In particular, they paid me a lump sum of 12,335$, with an effective date of November 2016.
The curmore rent monthly amount I qualify for is 735$.
(Note that the sum I received IS LESS than 735$ multiplied by 17 months, where 17 is the number of months between the effective date and the current date)

(Note: CPP is defined elsewhere in the contract as an “Other Income Benefit”)

“Increases in Other Income Benefits
Any increase in Other Income Benefits during a period of Disability due to a cost of living adjustment will not be
considered in calculating your Disability Benefits after the first reduction is made for any Other Income Benefits. This
section does not apply to any cost of living adjustment for Disability Earnings.”

“Lump Sum Payments
Other Income Benefits or earnings paid in a lump sum will be prorated over the period for which the sum is given. If no
time is stated, the lump sum will be prorated over five years. If no specific allocation of a lump sum payment is made, then
the total payment will be an Other Income Benefit”

"Recovery of Overpayment
We have the right to recover any benefits we have overpaid. We may use any or all of the following to recover an

  1. request a lump sum payment of the overpaid amount;
  2. reduce any amounts payable under this Policy; and/or
  3. take any appropriate collection activity available to us.
    The Minimum Benefit amount will not apply when Disability Benefits are reduced in order to recover any overpayment."


  1. I am unclear about what prorating means?
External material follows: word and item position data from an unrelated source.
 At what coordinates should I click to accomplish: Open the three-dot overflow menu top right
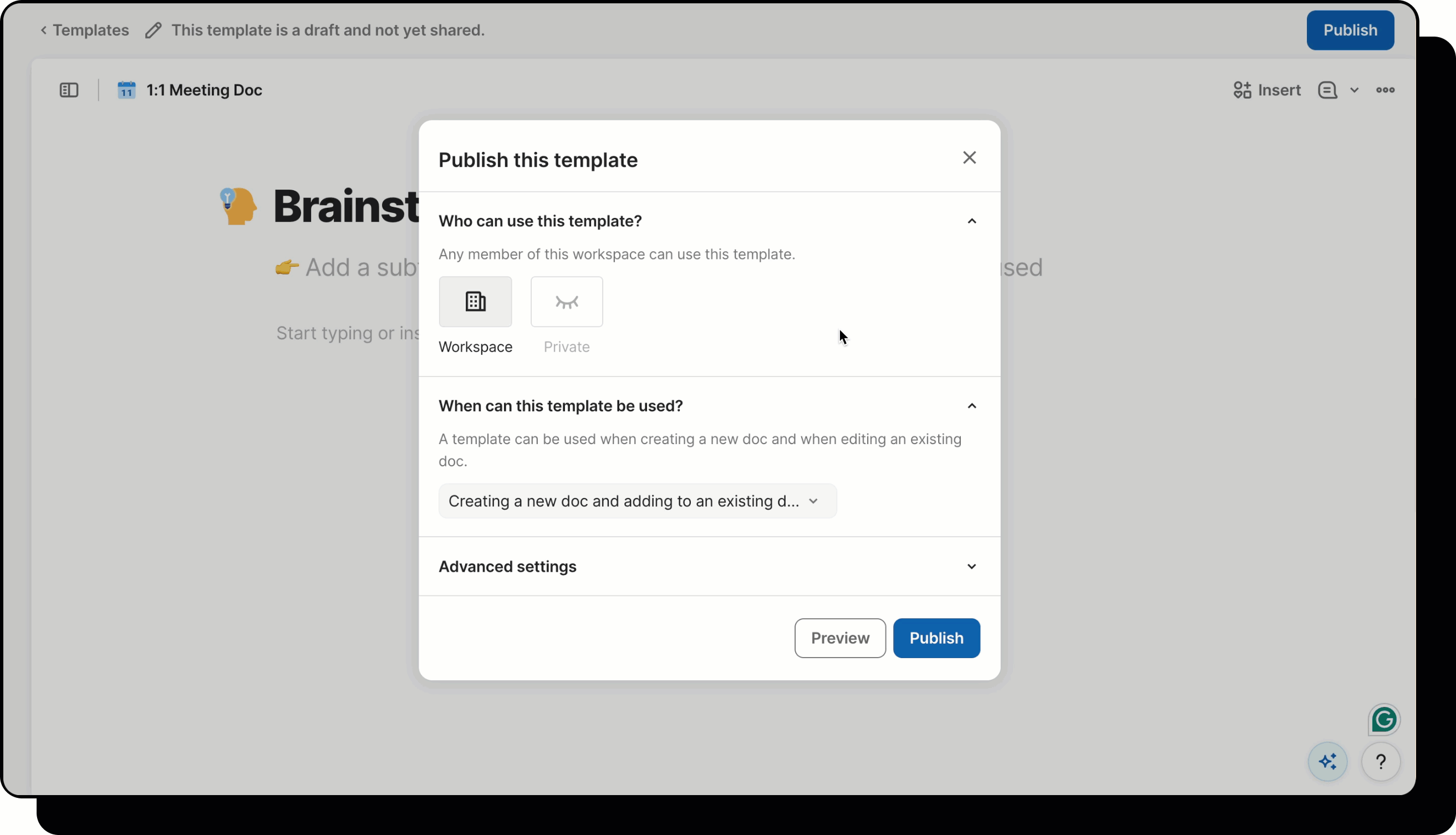point(1386,90)
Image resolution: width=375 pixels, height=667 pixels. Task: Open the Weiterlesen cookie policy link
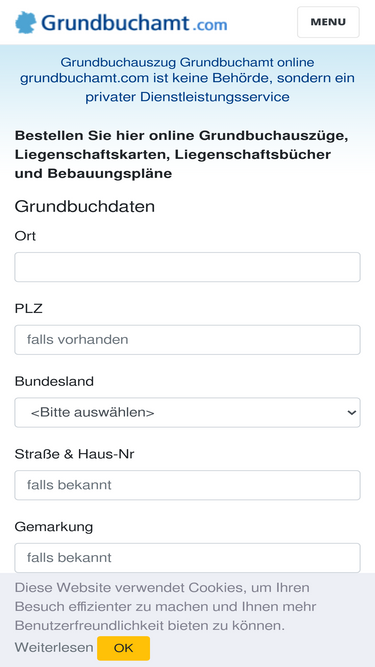pos(54,648)
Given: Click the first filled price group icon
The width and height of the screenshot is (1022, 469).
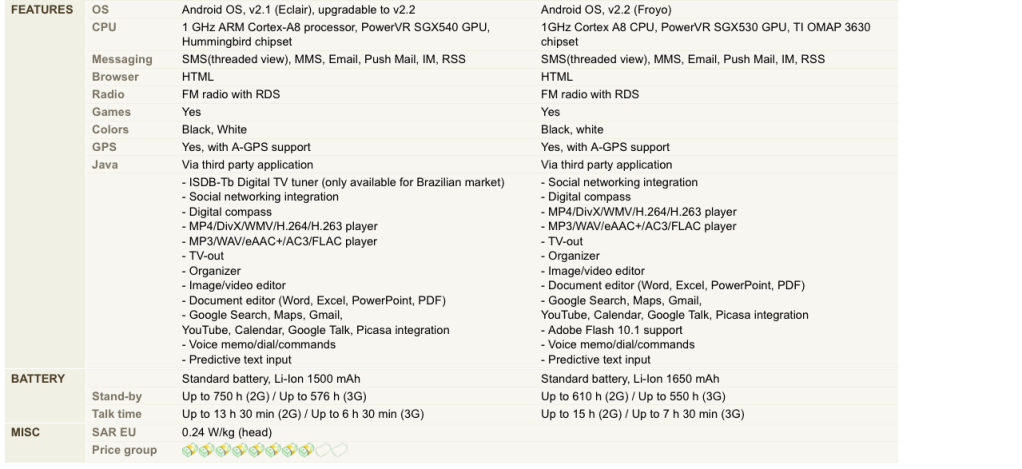Looking at the screenshot, I should [x=189, y=450].
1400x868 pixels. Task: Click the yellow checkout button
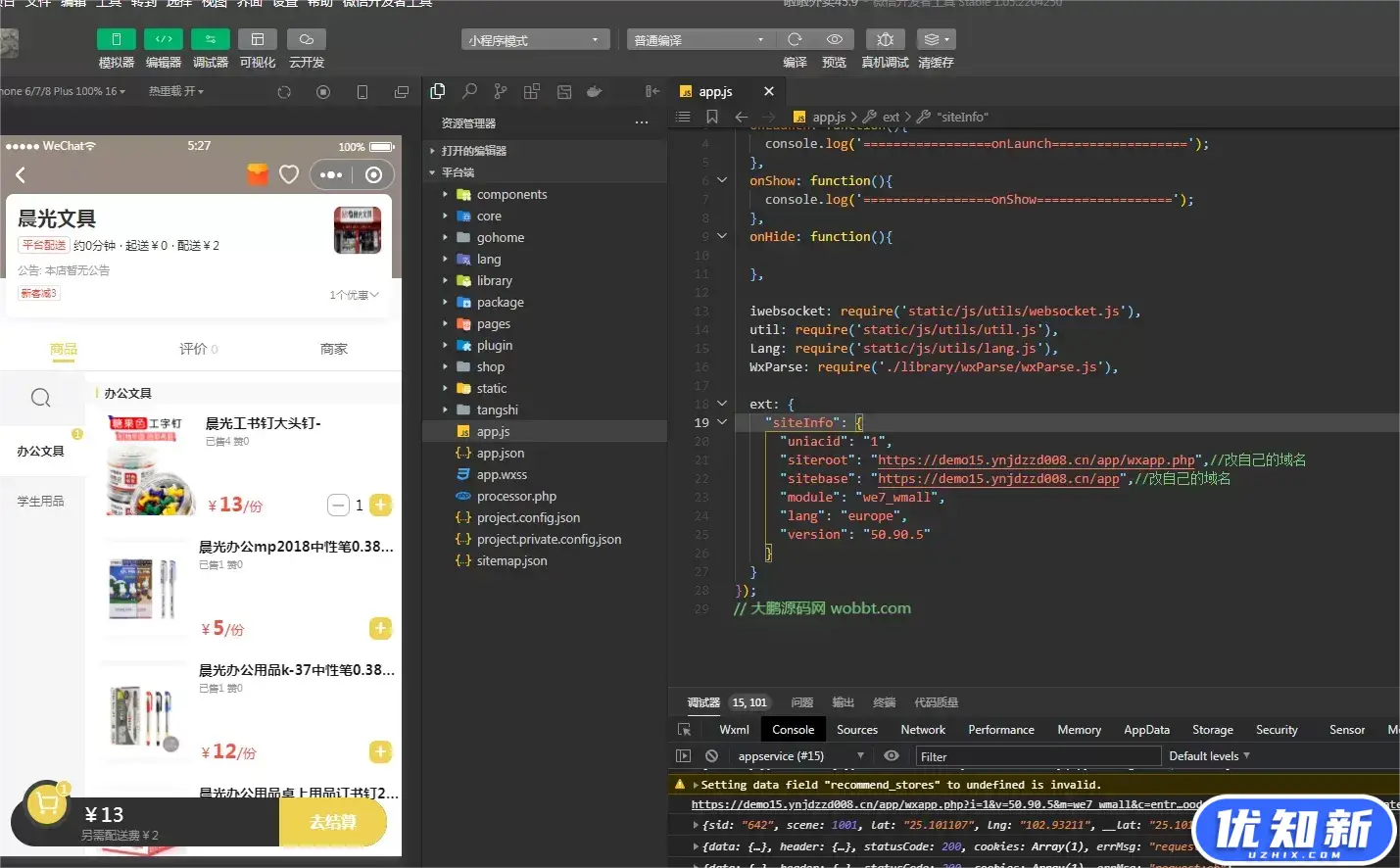[332, 822]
Is it just another word for spreading out?

  2. Based on the EFFECTIVE DATE of November 2016 and PAYMENT DATE of end of March 2018, the total amount
    covers 17 months.
    Since, however, 17 multiplied by 735$ (which is the current monthly benefit amount ) is MORE than the paid amount of 12.335$, am I correct in assuming that the monthly amounts for 2016 were less than the monthly amounts for 2017, which are less than the amount for 2018, ie 735$?
    (I assume the reason to be cost of living adjustments. The alternative explanation would be that November 2016 was only
    partially paid out.)

  3. Based on my contract, (in particular I am referring to the “Increases in other income benefits” quote above) can I make
    opposed to the current payable CPP amount of 735$?
    How do I find out the correct amount for 2016?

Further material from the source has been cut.